Wenn die Nachfrage nach Leiharbeitern fehlt, können auch die Anreize nicht wirken, die für eine möglichst schnelle Vermittlung durch die Agenturen geschaffen wurden. Die Betreiber der PSA erhalten von den Arbeitsämtern laufende monatliche Pauschalbeträge von anfänglich etwa 1.000 Euro pro Person, mit der ein Arbeitsvertrag abgeschlossen wurde, und zusätzlich eine einmalige Prämie von circa 2.000 Euro bei Vermittlung in ein anderes Unternehmen, wenn das neue Arbeitsverhältnis mindestens sechs Monate hält. Je länger der Erfolg ausbleibt, desto größer werden die Abschläge auf diese Prämien.

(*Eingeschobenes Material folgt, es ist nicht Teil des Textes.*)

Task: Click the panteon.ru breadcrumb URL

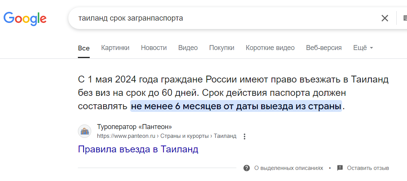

Da nun besonders in den ostdeutschen Arbeitsamtsbezirken die Zahl der Übergänge in andere Betriebe minimal ist, können die PSA kaum kostendeckend arbeiten. Und so greifen sie immer mehr zu den branchenüblichen legalen Tricks. Zugewiesene Personen werden häufig erst kurz vor Monatsende in die Agentur übernommen, und Kündigungen erfolgen auffallend oft am Anfang eines Monats - so kann man für beide betreffenden Monate noch die volle Förderung beantragen. Nicht selten werden Kündigungen auch nur deshalb ausgesprochen, weil man mit einer anschließenden Neueinstellung wieder die anfänglich höheren Fördersätze kassieren kann. Angesichts der miserablen Situation ist es nicht verwunderlich, dass der im PSA-Konzept verankerte Gedanke, die Leiharbeiter in verleihfreien Zeiten zu qualifizieren, bislang nicht verwirklicht wird.

Trotz der nicht zu übersehenden Alarmsignale ist die Bundesregierung offenbar nicht bereit, die Realität zu erkennen. Die Erwartung, dass die nun quasi doppelt arbeitslosen Leiharbeiter von MAATWERK nach Erhalt von Insolvenzgeld ganz schnell bei anderen Betreibern unterkommen, ist absurd. Denn welcher der Konkurrenten, die jetzt noch mehr als zuvor ihr Risiko minimieren, wird sie nehmen wollen, solange die Politik ihr schon jetzt teuerstes Instrument nicht mit noch höheren Zuschüssen aufstockt? Werden dann andere Instrumente der Arbeitsmarktpolitik zugunsten dieser flächendeckenden Idiotie noch mehr als bisher zusammengestrichen?